Le bruit des chars, des hélicoptères et des bottes colle aux images, tandis que la parole ne rencontre presque aucune lèvre, aucune bouche. Comme si plus rien ne devait (pouvait) refléter l’intégrité. Désintégrés les hommes, désintégrées les familles (comme en témoignent les visages de ces mères qui ouvrent le documentaire)… L’absurde de la guerre, comme toujours. Oui, mais davantage encore. Le détour par ce train dédié à rassasier et à laver permet de symboliser l’action de la machine étatique : le processus violent et sourd de déshumanisation, la réduction des hommes à de simples corps.

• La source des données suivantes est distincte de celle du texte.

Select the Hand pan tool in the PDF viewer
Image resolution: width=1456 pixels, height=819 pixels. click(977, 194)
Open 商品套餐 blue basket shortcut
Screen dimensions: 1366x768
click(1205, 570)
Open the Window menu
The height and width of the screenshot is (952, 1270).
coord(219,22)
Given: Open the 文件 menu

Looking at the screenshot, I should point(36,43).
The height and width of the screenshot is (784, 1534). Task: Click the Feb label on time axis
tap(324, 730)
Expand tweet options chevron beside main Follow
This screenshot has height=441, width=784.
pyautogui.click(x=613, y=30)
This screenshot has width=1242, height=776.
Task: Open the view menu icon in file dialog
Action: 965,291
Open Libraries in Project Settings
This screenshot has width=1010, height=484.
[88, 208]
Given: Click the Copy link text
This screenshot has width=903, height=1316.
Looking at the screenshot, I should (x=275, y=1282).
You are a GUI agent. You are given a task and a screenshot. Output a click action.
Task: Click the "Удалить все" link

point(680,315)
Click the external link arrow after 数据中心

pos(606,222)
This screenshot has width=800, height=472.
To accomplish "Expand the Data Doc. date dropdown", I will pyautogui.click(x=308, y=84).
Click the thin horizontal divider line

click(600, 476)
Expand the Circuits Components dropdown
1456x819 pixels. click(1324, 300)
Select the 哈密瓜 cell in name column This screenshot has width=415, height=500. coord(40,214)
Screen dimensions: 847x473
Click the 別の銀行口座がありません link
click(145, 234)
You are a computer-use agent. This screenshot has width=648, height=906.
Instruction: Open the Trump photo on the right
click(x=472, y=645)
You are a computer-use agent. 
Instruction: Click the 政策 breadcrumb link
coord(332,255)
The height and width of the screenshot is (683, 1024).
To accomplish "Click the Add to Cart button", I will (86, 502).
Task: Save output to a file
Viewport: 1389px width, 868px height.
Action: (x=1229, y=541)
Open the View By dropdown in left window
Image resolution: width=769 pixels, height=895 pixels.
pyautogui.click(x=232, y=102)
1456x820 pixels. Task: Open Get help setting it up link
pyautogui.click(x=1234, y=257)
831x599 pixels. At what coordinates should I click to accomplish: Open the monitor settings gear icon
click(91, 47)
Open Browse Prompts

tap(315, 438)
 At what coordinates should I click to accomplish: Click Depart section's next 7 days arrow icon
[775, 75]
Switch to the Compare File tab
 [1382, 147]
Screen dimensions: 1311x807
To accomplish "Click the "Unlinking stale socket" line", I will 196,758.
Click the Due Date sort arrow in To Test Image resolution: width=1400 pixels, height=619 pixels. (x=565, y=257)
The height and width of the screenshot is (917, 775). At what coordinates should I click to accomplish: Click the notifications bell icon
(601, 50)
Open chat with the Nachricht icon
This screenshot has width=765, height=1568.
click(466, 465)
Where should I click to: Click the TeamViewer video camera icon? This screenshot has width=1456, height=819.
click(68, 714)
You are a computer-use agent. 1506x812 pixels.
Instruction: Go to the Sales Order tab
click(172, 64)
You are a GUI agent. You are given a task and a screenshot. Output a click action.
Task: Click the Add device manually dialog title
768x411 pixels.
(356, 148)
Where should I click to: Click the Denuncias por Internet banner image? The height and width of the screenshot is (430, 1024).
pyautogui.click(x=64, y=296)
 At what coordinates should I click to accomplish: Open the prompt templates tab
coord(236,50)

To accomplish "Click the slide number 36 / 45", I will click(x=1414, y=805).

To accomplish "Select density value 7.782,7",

Un corps de soldat qu’il faut habiller, raser, discipliner… Un corps à galvaniser aussi : scène orwellienne où, assis devant un écran de télévision, les militaires assemblés écoutent en silence l’intervention d’un Poutine soulignant la grandeur de la Russie.

À leur manière, les soldats témoignent donc du conflit tchétchène. Mais ils n’évoquent pas les 939 signes précédents : seul les préoccupe leur retour prochain dans leur famille ou auprès de leur petite amie. Le lien du sang et l’envie de baiser : ce qui ressort crûment quand le désœuvrement domine. Ils ne sont pas non plus porteurs de vœux pieux de fin de banquet pour l’ouverture de négociations. Ce n’est pas (plus) le problème. Cela supposerait un reste de croyance dans le politique. Le diagnostic est plus sévère : « Du point de vue politique, c’est facile : cinq cents hommes ici, trois cents là… », lâche désabusé un soldat en voix off avant les dernières images du film.

Pour esquisser une contre-attaque à ce désépaississement inexorable de l’être, le cinéaste russe s’attarde sur les visages et les corps, il les contemple, il leur restitue leur beauté. L’humanité de ces hommes réside (résiste) dans cette beauté. La caméra d’Aleksandr Rastorguev humanise les corps que la guerre animalise, elle redonne du sens (par le bon vouloir du regard tiers) à l’homme contraint à l’absurde (par le bon vouloir d’un chef d’État), elle relie ce que la réalité déchire… Regard « religieux » contre un lent processus de décomposition.